▶ Text section
Another is the effort required to document innovations, if they are recognized
as potentially patentable.

In a large rich company like IBM documenting things becomes second nature and
publishing the result is little additional cost.

---
Rsteinmetz - IANAL therefore my opinions are illegal.

"I could be wrong now, but I don't think so."
Randy Newman - The Title Theme from Monk

[ Reply to This | # ]

General usefulness
Authored by: Anonymous on Wednesday, December 10 2008 @ 03:18 AM EST
Would this body of work be of interest to developers, students or researchers? Or would its only value be to assist patent attorneys and patent examiners?
Whenever I'm looking for an algorithm, library or technique I use Google or Sourceforge etc. the last place I'd look for something useful would be the software patent registry.

[ Reply to This | # ]

Prior art?
Authored by: Anonymous on Wednesday, December 10 2008 @ 03:54 AM EST
Groklaw appeared to be nearly 5 years ahead of the game. Link
Have a Merry Christmas everybody.

[ Reply to This | # ]

Linux Defenders - That Would Be You Guys, Actually
Authored by: dkpatrick on Wednesday, December 10 2008 @ 08:29 AM EST
A good idea recycled from "way back" ...

When I was developing code for IBM I was required to keep a programming
notebook. All algorithms I developed, designs I created, and even planning
meetings were recorded in a special notebook with a unique serial number. When
the notebook was filled (or I left the development group) I turned in the
notebook, getting a new one if I stayed in development. Those notes, if IBM felt
the product was significant, were transformed into programming disclosures which
were published by IBM in a document that was publicly available.

The whole process was designed to ensure that IBM wouldn't be blindsided by
copyrights (no patents then) and could document prior art through the careful
writing and dating of notes.

(Records excerpted from a collection)
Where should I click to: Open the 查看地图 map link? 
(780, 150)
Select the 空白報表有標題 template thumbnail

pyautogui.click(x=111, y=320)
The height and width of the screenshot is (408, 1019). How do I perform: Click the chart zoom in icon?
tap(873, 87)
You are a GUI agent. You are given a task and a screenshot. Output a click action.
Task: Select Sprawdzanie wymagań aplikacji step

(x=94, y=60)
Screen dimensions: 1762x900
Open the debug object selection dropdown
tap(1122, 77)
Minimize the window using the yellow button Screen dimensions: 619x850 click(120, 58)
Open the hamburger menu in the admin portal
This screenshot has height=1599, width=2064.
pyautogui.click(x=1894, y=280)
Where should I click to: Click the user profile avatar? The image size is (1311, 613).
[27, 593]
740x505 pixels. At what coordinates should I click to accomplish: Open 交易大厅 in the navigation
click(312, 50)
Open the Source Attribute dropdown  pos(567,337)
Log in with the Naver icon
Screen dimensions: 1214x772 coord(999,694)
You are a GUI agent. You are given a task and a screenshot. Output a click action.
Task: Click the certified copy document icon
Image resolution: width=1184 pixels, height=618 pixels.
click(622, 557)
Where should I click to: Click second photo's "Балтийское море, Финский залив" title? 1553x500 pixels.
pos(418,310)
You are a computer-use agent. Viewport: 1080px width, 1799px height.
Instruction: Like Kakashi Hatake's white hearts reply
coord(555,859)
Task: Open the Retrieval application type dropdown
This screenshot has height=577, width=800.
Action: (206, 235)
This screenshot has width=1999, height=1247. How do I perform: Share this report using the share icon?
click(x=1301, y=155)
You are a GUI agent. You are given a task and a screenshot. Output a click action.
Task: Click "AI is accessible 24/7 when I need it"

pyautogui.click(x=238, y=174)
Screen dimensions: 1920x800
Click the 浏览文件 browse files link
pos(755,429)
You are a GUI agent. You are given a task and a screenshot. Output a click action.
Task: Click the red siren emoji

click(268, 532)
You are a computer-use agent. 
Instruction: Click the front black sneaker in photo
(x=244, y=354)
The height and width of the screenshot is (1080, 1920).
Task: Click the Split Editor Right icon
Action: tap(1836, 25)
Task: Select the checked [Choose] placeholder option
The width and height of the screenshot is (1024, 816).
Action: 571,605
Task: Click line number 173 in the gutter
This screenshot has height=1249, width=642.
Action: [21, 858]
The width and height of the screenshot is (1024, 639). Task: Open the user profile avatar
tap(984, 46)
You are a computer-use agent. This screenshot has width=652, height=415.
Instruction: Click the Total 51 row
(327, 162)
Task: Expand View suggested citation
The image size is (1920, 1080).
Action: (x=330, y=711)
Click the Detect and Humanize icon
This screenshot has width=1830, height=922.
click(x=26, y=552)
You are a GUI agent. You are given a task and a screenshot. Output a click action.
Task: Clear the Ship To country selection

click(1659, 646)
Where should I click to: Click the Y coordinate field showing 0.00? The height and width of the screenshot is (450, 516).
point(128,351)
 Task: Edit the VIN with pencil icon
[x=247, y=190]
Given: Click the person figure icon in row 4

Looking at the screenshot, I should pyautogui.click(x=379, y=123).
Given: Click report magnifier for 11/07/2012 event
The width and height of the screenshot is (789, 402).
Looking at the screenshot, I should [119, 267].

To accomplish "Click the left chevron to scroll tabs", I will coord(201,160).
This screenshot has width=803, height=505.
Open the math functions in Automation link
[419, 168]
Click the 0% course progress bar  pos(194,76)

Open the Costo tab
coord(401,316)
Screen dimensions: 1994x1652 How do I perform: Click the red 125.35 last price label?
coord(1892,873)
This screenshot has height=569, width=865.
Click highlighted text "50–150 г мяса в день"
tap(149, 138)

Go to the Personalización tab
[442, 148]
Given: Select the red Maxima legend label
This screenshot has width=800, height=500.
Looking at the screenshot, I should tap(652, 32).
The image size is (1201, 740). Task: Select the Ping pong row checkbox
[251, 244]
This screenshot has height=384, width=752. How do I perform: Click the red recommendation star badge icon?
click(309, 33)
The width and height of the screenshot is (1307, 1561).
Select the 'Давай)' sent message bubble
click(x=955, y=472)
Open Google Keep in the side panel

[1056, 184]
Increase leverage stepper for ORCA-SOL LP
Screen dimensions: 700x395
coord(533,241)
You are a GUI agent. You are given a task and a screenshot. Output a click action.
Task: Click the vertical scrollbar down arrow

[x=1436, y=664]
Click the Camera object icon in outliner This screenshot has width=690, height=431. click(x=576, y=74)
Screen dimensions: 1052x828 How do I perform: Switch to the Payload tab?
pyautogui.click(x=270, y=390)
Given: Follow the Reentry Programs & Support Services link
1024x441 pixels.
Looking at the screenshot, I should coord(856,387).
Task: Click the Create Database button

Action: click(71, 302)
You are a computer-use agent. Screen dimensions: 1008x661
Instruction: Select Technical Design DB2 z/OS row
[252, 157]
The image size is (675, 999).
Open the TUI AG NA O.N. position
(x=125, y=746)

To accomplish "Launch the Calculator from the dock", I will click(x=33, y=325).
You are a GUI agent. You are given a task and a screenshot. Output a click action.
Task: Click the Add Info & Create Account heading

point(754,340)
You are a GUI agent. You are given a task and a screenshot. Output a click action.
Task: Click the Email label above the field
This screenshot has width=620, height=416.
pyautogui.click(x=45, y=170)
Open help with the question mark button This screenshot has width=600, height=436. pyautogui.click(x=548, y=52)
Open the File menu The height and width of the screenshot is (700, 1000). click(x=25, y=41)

▶ Exercise task
In the comment headed "General usefulness" of the patent discussion thread, list every group of people it names as possibly finding the body of work useful.

▶ Problem solution
- Developers
- Students
- Researchers
- Patent attorneys
- Patent examiners